PROVIDED PASSAGE>
○ ○ ○ ○ ○

Any real advantage?

It's laughable that someone would state that people who shoot magnums can't shoot them.
Most of my game is taken with a .308 but it actually boots pretty hard for a .308, light rifle and a solid but plate. My Sako 300wsm is a bit snappier but not by much. It's a heavier rifle with soft recoil pad...not a big deal at all.
The 35 Whelen with 250's is a bit more of a deal again over the 300wsm, but I guess it's not a magnum so I should be able to shoot it just fine.
You never see me at the range, I do all of my shooting in the bush. I load develop for everything at 300yds and practice free hand with all my hunting rifles at 200yds, even the "magnum".
I think saying I can't shoot because I own a magnum is a bit of a stretch.


Yeah I never said that you can't shoot because you own a magnum. I am not saying that you can't shoot well. I said that I have never met anyone at the range that can shoot one. I have been a regular member of 4 ranges so maybe thats not enough. Eventually I may run into someone who can.

Also I realize that the rifle makes a difference in the recoil. There are certainly people with the skill and practice to shoot the hard kickers well. I stated that I have not seen one yet. If that statement bothers people, I would venture I may have hit a nerve.
 
Sure.I realize that the term "magnum" is a marketing term.As oppose to using the term "magnum" what term would you use for the cartridges in which we are refering to?

Why would it need renaming? Magnum has described a family of larger cased cartridges and their descendants quite nicely for 100 years or so. Most are quite mild to shoot.
 
Yeah I never said that you can't shoot because you own a magnum. I am not saying that you can't shoot well. I said that I have never met anyone at the range that can shoot one. I have been a regular member of 4 ranges so maybe thats not enough. Eventually I may run into someone who can.

Also I realize that the rifle makes a difference in the recoil. There are certainly people with the skill and practice to shoot the hard kickers well. I stated that I have not seen one yet. If that statement bothers people, I would venture I may have hit a nerve.

Meh maybe I'll be flayed alive for this but... my brother has a 300 mag he shoots and I have never seen him fail to hit what he was looking to hit. But he never goes to the range.

Then look at me with a 308 I have say 3 inch groups at 100 yards and I'm OK with that.... because I don't see myself needing to be any better for what I do these days.

Before we can judge someone with our rules we must first see how they are judged by theirs. Is your opinion of shooting well 3 inch groups at 500 yards or minute of moose? Some of these guys who may not shoot like professionals, still fill their freezers....

But if your at the range and seeing 10 inch groups at a 100 yards then yeah... somethings up
 
Why would it need renaming? Magnum has described a family of larger cased cartridges and their descendants quite nicely for 100 years or so. Most are quite mild to shoot.

Right but I would like to describe a hard kicking "magnum" caliber such as 300 win mag. I realize that there are other "magnum" calibers that aren't necessarily hard kickers.

○ ○ ○ ○ ○

DATA SECTION>
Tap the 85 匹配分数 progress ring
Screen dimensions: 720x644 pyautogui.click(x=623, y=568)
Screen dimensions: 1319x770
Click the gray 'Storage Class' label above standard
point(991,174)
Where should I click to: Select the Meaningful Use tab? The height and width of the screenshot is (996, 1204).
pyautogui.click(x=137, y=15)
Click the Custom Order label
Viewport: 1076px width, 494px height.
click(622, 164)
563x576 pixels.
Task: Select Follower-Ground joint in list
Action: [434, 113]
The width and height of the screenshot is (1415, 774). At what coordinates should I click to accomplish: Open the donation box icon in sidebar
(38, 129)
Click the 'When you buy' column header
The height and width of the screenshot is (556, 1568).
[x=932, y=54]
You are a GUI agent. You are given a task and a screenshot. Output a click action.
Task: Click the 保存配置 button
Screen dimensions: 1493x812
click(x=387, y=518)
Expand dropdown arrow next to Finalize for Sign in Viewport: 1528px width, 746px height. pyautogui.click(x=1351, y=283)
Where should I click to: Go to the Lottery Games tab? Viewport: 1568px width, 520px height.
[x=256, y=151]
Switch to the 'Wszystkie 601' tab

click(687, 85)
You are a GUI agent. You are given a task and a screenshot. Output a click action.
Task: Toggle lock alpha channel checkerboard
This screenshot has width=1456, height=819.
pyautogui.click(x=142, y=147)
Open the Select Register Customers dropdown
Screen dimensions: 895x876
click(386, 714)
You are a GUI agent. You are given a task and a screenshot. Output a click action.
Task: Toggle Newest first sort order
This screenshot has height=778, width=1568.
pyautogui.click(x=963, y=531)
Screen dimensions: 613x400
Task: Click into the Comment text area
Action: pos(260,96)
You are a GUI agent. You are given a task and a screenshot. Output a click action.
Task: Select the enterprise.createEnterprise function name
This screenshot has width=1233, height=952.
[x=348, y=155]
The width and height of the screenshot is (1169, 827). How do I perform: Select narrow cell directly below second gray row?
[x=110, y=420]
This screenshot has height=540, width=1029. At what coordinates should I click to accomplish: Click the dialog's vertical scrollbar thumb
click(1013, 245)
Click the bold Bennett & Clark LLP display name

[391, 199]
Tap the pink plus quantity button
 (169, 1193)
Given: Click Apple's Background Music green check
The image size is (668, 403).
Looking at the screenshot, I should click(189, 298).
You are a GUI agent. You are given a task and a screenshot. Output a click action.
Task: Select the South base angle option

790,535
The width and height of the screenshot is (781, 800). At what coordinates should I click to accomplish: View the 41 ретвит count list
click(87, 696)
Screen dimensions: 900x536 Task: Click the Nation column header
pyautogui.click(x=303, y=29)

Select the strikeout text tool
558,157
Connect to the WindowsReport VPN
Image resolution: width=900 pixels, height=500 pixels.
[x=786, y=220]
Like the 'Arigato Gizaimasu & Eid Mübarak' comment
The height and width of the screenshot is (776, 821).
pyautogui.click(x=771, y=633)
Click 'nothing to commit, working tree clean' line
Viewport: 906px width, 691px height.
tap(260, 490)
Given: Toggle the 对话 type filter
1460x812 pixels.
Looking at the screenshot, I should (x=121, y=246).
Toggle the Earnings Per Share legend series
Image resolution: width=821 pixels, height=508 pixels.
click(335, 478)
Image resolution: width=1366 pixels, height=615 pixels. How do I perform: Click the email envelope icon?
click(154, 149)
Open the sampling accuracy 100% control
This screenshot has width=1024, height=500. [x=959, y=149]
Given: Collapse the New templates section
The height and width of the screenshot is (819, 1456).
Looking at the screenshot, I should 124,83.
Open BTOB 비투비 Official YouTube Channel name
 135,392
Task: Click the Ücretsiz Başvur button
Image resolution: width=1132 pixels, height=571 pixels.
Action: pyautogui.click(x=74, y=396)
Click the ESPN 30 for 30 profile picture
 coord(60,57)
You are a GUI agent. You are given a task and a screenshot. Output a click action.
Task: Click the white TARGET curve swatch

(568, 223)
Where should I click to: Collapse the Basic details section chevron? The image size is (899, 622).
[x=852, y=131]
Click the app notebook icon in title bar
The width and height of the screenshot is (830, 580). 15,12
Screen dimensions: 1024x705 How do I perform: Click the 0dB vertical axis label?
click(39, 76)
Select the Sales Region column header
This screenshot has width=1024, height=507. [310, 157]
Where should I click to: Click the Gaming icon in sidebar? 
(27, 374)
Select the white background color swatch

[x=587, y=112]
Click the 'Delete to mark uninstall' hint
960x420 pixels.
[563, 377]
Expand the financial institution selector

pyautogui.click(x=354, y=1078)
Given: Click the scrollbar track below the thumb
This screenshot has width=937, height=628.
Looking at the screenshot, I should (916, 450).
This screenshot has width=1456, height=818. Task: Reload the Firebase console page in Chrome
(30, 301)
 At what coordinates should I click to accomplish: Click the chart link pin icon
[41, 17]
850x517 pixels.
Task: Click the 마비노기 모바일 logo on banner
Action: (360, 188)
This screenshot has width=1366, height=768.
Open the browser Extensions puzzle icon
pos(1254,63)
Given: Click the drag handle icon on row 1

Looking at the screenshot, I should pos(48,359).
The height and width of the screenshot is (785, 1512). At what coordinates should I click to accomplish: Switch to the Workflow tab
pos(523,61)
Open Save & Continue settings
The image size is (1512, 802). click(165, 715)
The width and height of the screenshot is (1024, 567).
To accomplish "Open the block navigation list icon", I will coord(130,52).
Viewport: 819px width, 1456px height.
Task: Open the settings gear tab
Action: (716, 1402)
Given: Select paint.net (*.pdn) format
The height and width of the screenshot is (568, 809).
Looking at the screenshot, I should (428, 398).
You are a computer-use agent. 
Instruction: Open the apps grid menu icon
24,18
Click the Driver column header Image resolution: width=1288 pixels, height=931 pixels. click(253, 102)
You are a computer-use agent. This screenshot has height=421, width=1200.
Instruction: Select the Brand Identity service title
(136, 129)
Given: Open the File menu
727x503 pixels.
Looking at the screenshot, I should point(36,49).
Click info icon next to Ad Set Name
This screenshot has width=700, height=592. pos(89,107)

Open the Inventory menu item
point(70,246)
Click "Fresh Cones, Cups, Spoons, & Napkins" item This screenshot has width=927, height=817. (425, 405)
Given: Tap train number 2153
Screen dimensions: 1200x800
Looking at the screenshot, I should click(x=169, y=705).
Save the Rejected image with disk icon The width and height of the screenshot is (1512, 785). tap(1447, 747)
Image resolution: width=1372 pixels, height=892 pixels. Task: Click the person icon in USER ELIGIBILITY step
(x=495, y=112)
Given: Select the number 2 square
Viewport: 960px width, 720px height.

○ ○ ○ ○ ○

SET TASK 1>
In the magnum rifle thread, why does one poster say there is no need to rename the "magnum" cartridges?
SET TASK 2>
In the magnum rifle thread, rewrite the part that opens with the words "Meh maybe I'll" and closes with "to the range.", replacing "brother" with "cousin".

EXERCISE ANSWER 1>
The poster says "magnum" has described a family of larger cased cartridges and their descendants quite nicely for 100 years or so. The poster adds that most of them are quite mild to shoot.

EXERCISE ANSWER 2>
Meh maybe I'll be flayed alive for this but... my cousin has a 300 mag he shoots and I have never seen him fail to hit what he was looking to hit. But he never goes to the range.